╭─ Data

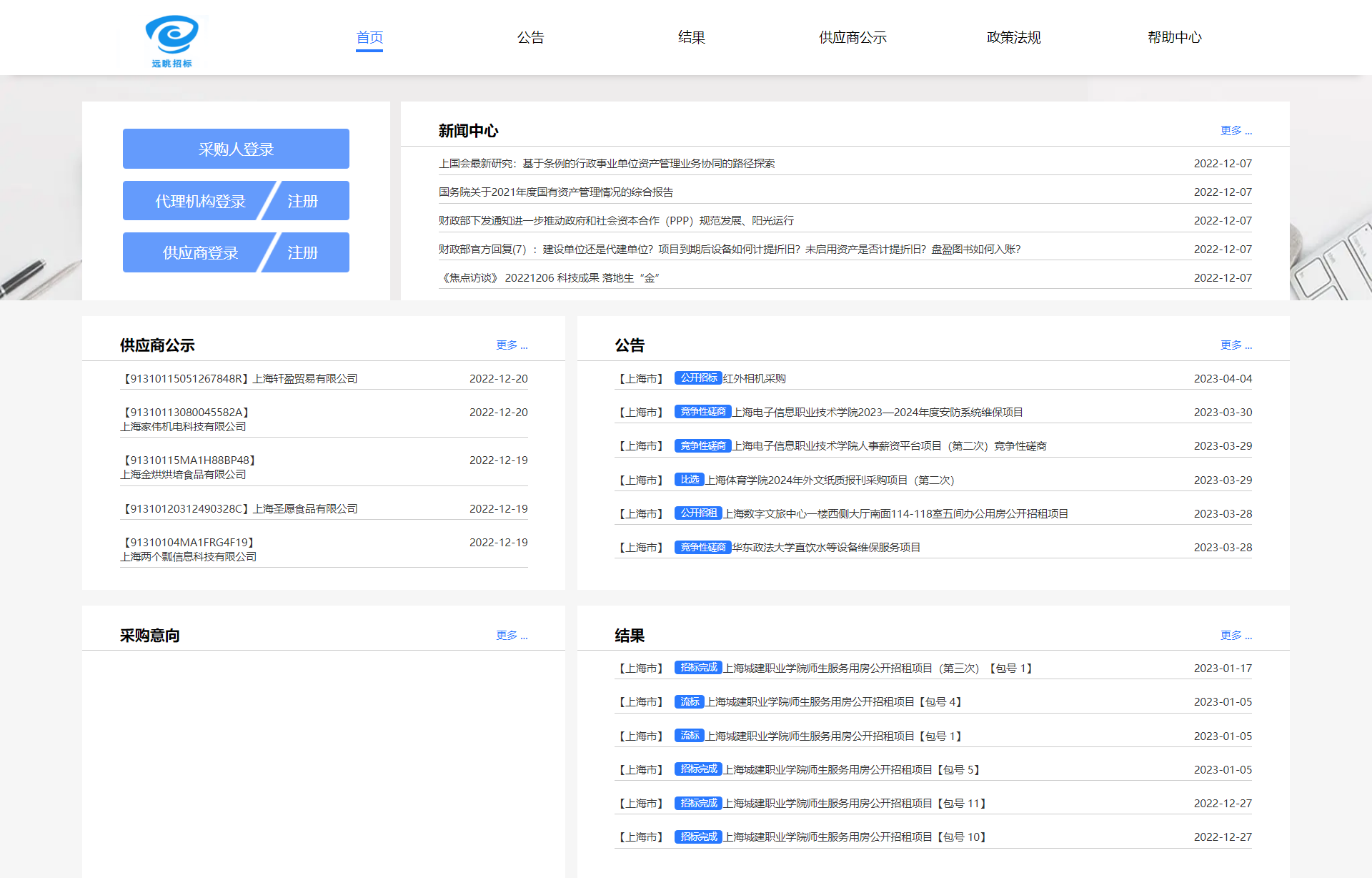1372x878 pixels.
Task: Click the 代理机构登录 button
Action: tap(200, 201)
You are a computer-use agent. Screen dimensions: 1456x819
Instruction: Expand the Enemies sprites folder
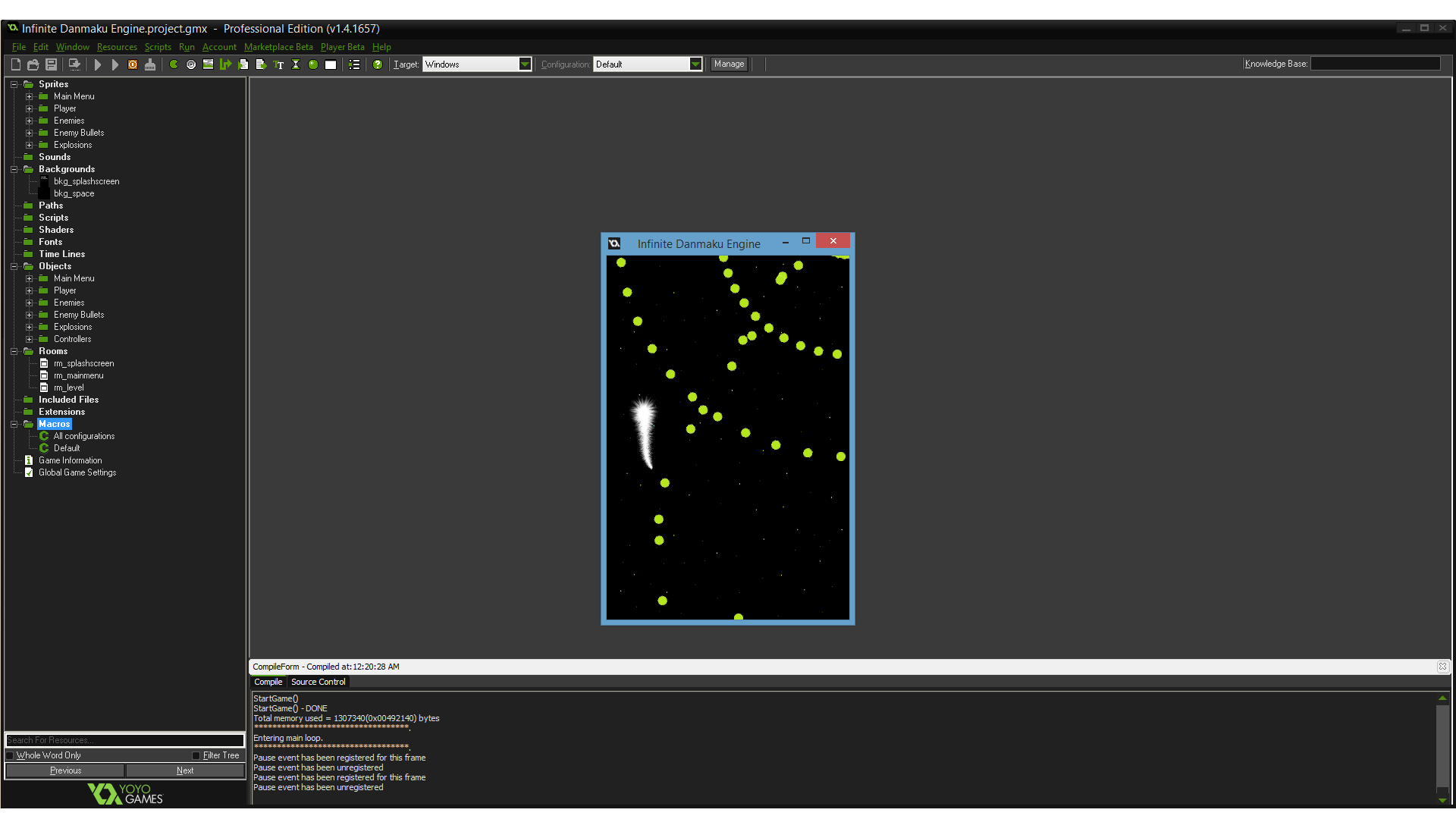30,121
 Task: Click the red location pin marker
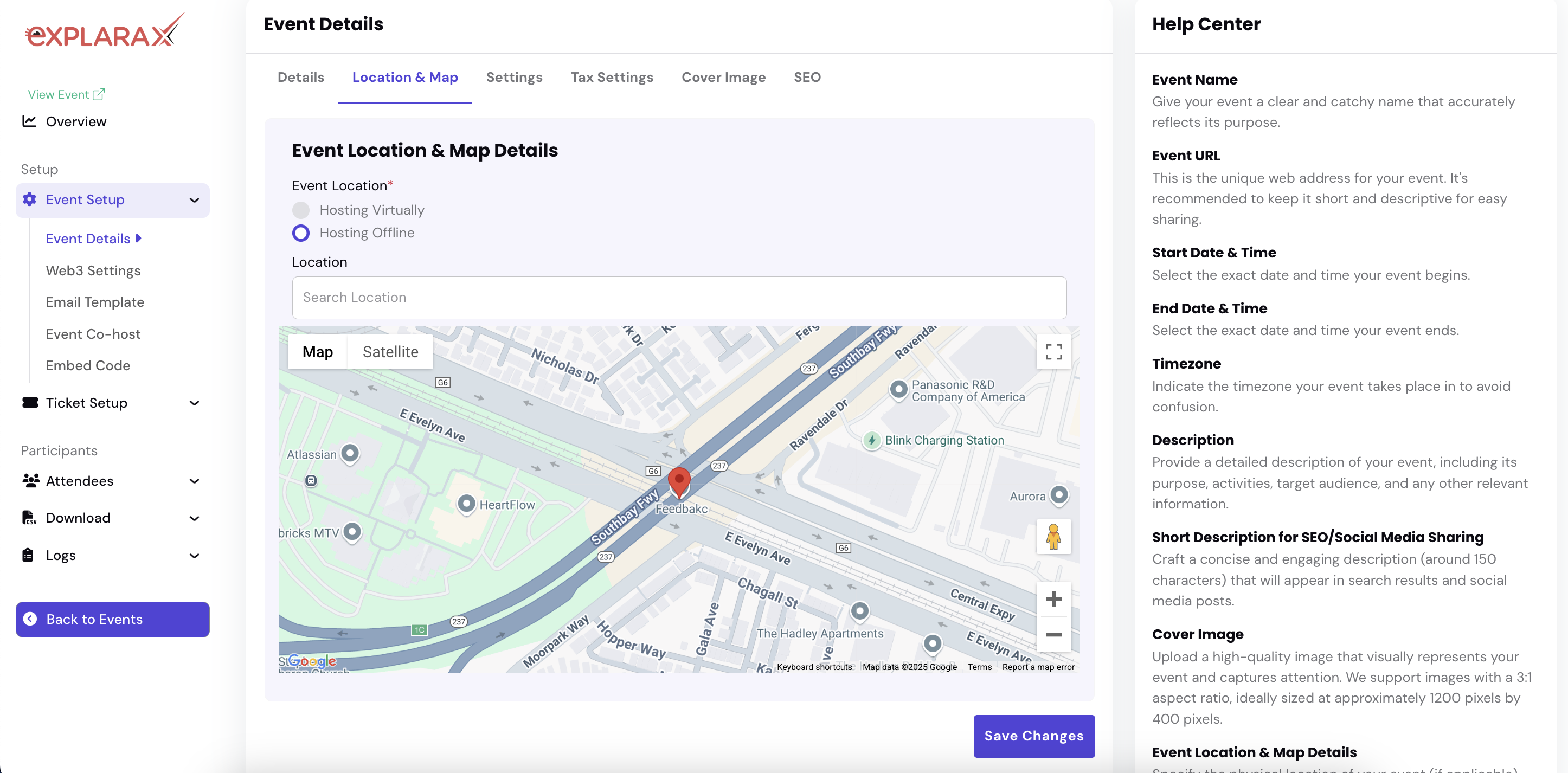pos(679,481)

╰─

Your task:
Print again, word for word, every line from the line with "You are a computer-use" to the final line of the records, inclusive; skip the pictures.

Exercise result:
You are a computer-use agent. Screen dimensions: 1456x819
Instruction: Expand the Enemies sprites folder
30,121
 Task: Click the red location pin marker
pos(679,481)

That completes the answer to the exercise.